Saved entries:
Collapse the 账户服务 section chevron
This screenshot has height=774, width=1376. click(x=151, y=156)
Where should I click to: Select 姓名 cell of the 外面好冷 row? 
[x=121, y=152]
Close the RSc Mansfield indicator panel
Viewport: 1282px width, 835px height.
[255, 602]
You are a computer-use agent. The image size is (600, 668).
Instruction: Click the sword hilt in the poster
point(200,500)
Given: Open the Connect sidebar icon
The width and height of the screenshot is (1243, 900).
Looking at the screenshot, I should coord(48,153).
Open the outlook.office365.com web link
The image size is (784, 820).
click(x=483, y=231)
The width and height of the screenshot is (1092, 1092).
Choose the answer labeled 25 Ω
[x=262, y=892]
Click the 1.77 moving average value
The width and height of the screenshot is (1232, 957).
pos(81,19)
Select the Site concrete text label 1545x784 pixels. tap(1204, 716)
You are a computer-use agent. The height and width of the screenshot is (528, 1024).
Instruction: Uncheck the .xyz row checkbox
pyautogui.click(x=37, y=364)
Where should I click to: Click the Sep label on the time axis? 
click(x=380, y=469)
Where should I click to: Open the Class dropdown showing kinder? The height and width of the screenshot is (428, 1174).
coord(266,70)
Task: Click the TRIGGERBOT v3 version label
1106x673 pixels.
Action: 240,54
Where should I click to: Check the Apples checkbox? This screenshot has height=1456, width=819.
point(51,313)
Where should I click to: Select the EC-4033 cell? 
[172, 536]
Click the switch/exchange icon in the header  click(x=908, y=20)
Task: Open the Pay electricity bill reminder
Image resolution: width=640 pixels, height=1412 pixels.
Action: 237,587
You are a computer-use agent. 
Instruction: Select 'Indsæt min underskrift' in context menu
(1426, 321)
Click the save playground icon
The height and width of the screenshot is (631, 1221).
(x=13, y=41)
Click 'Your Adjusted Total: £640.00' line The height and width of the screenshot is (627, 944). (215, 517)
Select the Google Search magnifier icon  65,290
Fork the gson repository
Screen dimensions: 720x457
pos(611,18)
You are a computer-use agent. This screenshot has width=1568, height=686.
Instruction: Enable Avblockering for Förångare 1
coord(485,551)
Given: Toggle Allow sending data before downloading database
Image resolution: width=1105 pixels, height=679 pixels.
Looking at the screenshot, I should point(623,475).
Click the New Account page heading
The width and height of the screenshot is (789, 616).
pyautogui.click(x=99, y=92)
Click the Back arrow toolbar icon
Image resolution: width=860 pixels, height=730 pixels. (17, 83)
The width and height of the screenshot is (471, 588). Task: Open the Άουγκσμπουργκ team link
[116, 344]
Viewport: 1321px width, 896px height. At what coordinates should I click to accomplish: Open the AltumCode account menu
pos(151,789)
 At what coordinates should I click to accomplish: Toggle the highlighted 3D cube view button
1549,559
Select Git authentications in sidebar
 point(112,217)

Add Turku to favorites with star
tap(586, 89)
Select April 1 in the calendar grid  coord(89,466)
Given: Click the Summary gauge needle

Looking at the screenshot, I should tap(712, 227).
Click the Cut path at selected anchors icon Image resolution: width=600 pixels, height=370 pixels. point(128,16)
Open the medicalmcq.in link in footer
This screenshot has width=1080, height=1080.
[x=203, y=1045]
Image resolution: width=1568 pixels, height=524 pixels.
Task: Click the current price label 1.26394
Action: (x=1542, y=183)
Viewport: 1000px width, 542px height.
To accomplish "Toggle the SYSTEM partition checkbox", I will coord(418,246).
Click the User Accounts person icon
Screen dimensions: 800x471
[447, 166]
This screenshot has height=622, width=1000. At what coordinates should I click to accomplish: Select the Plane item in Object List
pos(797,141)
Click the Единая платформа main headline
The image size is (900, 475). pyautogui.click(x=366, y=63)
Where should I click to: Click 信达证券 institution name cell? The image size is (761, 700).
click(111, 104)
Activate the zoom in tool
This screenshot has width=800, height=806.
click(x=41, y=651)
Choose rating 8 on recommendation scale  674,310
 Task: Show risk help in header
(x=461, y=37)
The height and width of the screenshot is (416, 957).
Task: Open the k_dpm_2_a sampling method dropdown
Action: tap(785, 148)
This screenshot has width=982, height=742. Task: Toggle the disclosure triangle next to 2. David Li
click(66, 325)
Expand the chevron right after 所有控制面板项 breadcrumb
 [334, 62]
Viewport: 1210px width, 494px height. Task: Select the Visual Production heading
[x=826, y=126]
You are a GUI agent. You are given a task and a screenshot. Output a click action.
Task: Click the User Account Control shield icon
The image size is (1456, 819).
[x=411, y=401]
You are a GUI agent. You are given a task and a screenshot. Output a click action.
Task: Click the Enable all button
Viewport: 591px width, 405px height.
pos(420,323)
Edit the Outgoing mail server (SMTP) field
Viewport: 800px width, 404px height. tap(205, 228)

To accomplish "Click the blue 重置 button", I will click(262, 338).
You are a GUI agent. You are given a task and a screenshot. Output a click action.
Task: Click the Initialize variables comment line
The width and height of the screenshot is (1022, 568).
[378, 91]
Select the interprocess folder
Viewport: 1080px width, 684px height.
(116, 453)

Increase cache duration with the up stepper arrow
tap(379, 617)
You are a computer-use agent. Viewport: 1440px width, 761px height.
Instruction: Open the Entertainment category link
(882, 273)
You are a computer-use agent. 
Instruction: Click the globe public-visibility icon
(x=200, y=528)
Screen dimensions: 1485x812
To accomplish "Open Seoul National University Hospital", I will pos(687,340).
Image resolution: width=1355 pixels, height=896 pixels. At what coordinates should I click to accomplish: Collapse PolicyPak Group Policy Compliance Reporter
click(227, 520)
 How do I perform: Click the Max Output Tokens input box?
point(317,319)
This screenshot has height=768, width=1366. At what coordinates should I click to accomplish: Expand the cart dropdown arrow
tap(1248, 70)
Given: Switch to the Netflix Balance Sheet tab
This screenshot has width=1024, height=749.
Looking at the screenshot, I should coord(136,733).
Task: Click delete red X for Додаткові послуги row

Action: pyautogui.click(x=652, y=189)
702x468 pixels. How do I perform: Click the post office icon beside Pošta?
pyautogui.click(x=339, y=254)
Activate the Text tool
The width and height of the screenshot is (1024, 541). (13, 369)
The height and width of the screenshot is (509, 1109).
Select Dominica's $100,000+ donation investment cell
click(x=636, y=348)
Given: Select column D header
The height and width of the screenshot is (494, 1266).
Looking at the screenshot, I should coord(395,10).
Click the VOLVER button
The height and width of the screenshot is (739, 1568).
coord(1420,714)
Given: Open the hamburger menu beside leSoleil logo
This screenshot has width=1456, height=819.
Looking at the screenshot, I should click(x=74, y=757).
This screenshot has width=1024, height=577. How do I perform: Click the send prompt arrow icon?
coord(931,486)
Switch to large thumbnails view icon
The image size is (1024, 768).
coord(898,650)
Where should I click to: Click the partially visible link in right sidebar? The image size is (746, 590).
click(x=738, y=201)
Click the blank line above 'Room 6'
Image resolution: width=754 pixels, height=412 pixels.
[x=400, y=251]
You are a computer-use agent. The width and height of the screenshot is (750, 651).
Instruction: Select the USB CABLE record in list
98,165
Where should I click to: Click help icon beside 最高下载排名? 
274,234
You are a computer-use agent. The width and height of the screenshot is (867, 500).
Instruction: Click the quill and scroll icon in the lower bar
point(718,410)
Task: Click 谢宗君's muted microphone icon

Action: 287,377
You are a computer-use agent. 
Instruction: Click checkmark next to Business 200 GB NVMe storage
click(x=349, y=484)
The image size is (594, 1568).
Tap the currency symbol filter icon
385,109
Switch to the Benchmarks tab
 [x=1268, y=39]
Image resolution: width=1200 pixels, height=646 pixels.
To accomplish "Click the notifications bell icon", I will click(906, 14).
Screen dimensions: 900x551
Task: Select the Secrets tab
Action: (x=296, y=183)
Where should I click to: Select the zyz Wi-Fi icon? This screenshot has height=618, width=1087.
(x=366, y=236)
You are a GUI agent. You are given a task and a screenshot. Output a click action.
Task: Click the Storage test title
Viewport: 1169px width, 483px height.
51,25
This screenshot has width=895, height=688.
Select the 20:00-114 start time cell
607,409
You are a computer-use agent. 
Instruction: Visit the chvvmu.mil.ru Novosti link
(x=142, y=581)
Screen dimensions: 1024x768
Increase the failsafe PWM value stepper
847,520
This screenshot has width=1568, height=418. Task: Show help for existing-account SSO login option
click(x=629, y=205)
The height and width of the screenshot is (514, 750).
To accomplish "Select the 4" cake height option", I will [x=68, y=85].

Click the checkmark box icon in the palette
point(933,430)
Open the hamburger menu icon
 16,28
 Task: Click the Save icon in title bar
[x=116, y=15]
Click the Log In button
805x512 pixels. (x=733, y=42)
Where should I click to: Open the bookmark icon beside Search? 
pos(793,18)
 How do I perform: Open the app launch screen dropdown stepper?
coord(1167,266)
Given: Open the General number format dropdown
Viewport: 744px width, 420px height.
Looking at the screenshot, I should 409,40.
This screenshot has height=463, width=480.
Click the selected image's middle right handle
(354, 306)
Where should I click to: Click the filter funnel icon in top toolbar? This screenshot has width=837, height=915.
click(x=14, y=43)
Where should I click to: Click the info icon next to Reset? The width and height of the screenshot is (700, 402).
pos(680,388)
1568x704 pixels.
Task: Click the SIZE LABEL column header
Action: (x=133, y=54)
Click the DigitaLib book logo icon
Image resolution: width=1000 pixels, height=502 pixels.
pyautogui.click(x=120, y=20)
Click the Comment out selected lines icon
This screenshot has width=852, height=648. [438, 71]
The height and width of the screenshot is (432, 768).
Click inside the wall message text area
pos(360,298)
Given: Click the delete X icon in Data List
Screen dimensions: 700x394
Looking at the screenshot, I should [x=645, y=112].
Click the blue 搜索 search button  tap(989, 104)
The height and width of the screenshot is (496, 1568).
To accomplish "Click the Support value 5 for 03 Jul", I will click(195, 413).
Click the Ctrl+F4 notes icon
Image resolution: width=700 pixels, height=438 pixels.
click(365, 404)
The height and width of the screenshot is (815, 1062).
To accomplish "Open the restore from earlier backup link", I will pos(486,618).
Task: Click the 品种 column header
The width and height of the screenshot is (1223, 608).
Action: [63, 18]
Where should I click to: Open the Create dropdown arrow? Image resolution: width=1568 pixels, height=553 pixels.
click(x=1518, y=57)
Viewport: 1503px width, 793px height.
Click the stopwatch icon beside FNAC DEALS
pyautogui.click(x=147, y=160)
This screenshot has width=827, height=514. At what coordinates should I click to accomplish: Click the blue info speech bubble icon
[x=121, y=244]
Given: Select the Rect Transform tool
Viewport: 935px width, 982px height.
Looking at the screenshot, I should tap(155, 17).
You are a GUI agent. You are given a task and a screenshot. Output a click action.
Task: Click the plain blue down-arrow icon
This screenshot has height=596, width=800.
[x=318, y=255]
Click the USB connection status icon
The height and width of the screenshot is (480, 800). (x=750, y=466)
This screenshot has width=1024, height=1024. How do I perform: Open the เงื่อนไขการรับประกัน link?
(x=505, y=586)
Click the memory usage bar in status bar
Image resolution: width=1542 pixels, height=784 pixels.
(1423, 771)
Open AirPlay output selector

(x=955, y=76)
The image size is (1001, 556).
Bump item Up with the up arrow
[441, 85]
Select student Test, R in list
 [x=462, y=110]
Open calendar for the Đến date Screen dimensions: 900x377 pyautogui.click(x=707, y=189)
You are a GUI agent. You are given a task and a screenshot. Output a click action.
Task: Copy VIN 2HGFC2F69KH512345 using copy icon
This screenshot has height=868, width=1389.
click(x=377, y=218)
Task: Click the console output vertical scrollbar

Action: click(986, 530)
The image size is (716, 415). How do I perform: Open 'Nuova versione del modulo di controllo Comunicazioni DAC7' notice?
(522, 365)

PROMPT: Only lines holding the string "computer" are wanted; gather each one from the entries above.

TASK RESPONSE:
You are a computer-use agent. The image size is (600, 668).
You are a computer-use agent. The height and width of the screenshot is (528, 1024).
You are a computer-use agent. 
You are a computer-use agent. This screenshot has width=1568, height=686.
You are a computer-use agent. Viewport: 1440px width, 761px height.
You are a computer-use agent. 
You are a computer-use agent. The width and height of the screenshot is (750, 651).
You are a computer-use agent. The width and height of the screenshot is (867, 500).
You are a computer-use agent. 
You are a computer-use agent. 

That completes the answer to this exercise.